> [AUFGABE 1]:
Beantworte diese Fragen zum Lesetext über judenfeindliche Vorfälle:
(a) Welches Wort wurde in Frankfurt auf eine Straße gesprayt?
(b) Gegen wen ermittelt die Berliner Staatsanwaltschaft?
(c) In welcher Stadt hat Johannes Gerster Anzeige erstattet?

> [LESETEXT]:
▶

Mit den pro-palästinensischen Demonstrationen und den judenfeindlichen Slogans beginnen Judenhasser jetzt auch wieder mit Aktionen, die rein gar nichts mit Israel zu tun haben. In Frankfurt wurde auf einer Straße mit Farbe das Wort „Jude“ gesprayt. Hier betreibt ein jüdischer Geschäftsmann ein Restaurant. Tagelang blieb die Schmiererei bestehen, achtlos gingen Passanten vorüber. Niemand störte sich an der Stigmatisierung, die an die NS-Zeit erinnert. „Antisemitismus darf nicht verschwiegen, sondern muss thematisiert und entschlossen bekämpft werden“, fordert Zentralratspräsident Dr. Dieter Graumann, „viel zu leichtfertig wird es den schamlosen Judenhassern möglich gemacht, ihre Volksverhetzung offen zu propagieren“. Das „American Jewish Committee Berlin“ erstattete inzwischen bei der Polizei Anzeige wegen Beleidigung und Aufforderung zum Rassenhass im Zuge der pro-palästinensischen Demonstrationen. Auch ermittelt jetzt die Berliner Staatsanwaltschaft gegen Hassprediger Ismail und prüft, ob seine Entgleisungen den Tatbestand der Volksverhetzung erreichen und damit strafbar sind. In Mainz erstattete Johannes Gerster Anzeige wegen judenfeindlicher Parolen auf der dortigen Pro-Palästina Demo, dies taten auch andere, jedoch wenige mutige Bürger in weiteren Städten.

◀

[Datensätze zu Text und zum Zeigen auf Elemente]
▶

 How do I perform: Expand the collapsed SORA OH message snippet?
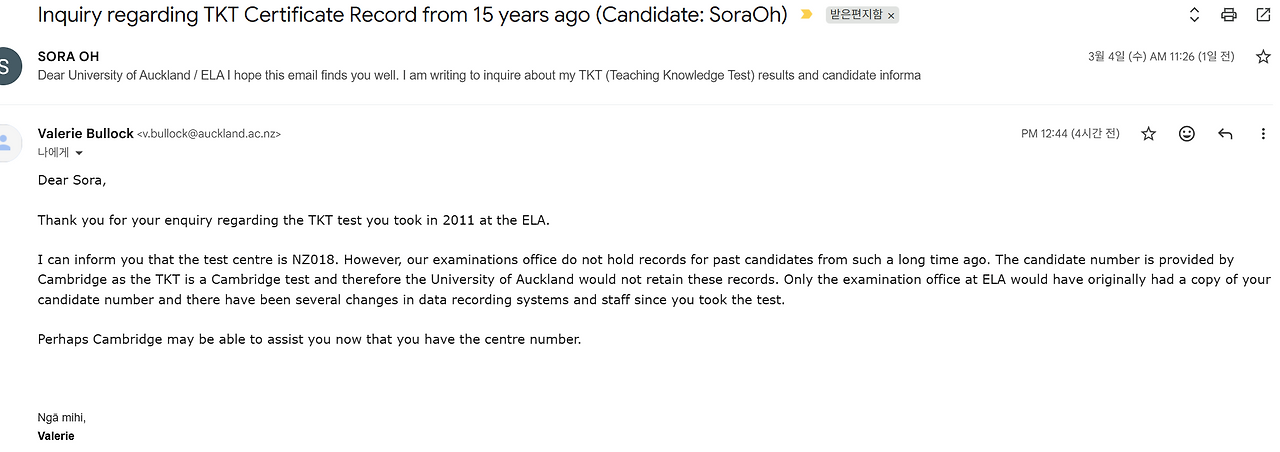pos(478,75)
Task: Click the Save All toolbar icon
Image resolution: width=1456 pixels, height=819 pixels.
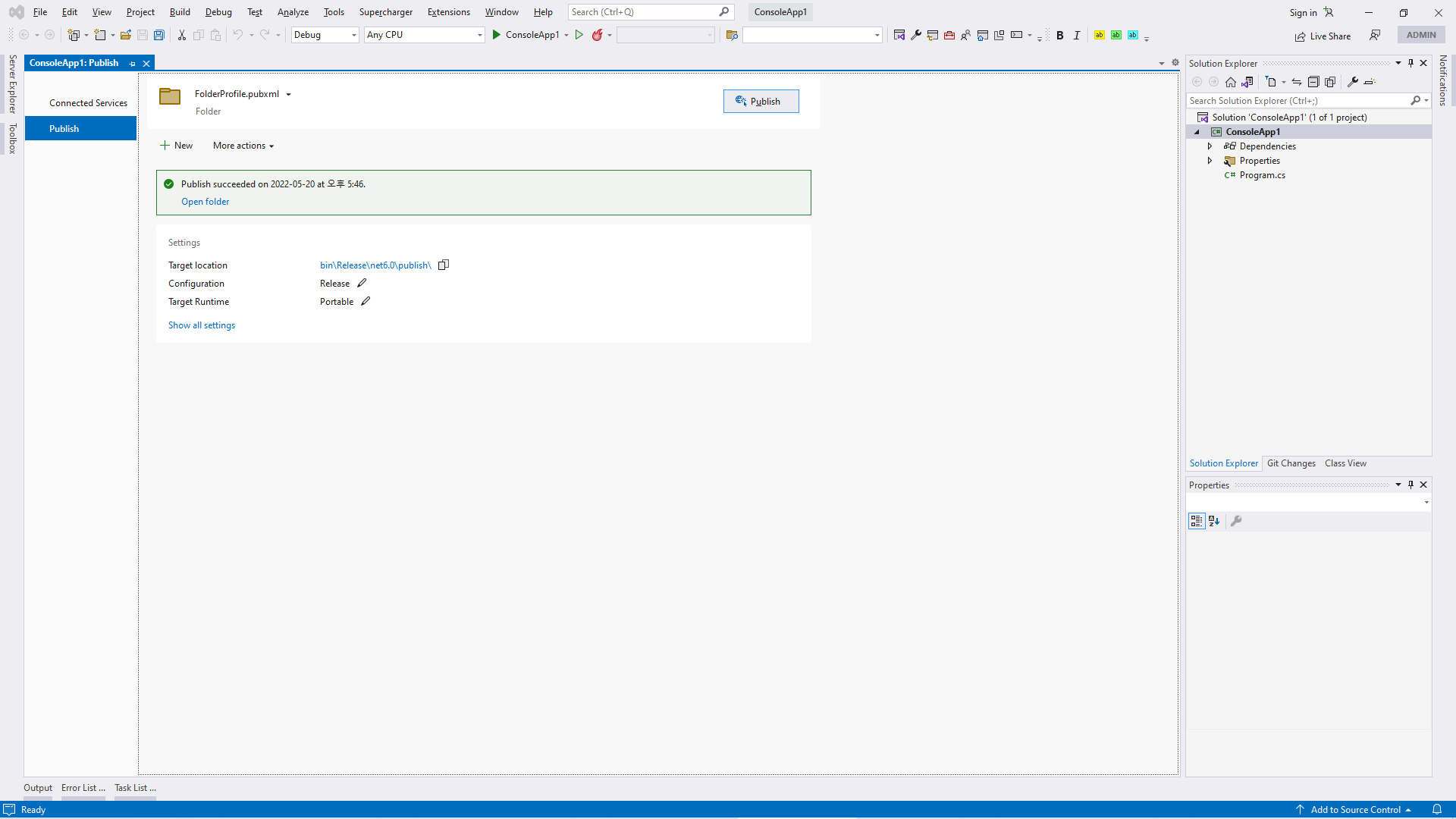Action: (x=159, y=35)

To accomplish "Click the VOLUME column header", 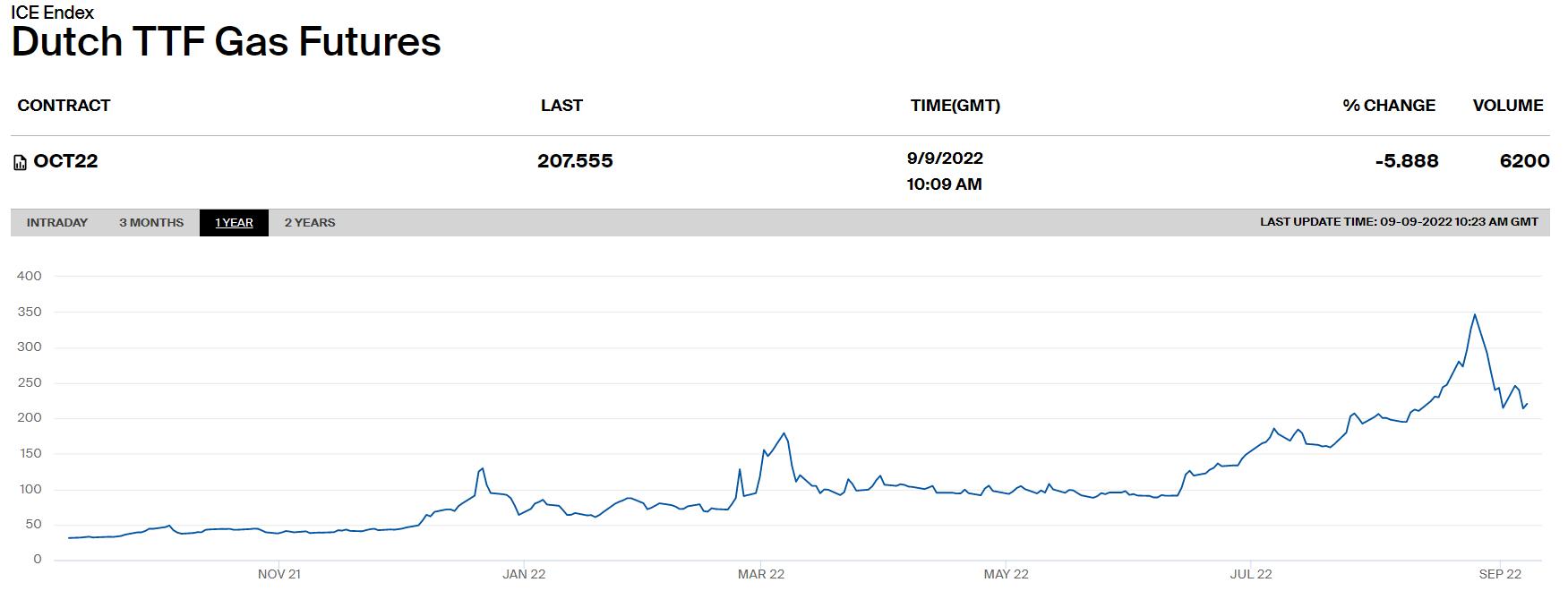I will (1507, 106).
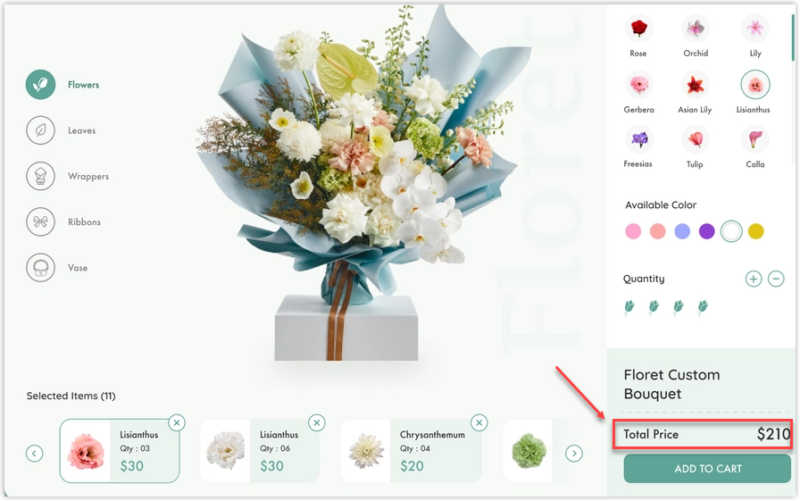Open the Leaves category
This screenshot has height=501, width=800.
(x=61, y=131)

◀
▶

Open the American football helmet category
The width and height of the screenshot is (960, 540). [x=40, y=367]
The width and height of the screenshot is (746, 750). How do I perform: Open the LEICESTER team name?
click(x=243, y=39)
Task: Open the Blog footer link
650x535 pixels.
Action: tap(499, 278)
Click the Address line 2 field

◀

> [AUFGABE 2]: Schreib aus den Datensätzen Zeichen für Zeichen ab, was mit der Zeile mit „The width and height of the screenshot is (746, 750).“ beginnt und mit der Zeile mit „Click the Address line 2 field“ endet, beide Zeilen eingeschlossen.

> [VOLLSTÄNDIGE ANTWORT 1]:
(a) „Jude“
(b) Gegen Hassprediger Ismail
(c) In Mainz

> [VOLLSTÄNDIGE ANTWORT 2]:
The width and height of the screenshot is (746, 750). How do I perform: Open the LEICESTER team name?
click(x=243, y=39)
Task: Open the Blog footer link
650x535 pixels.
Action: tap(499, 278)
Click the Address line 2 field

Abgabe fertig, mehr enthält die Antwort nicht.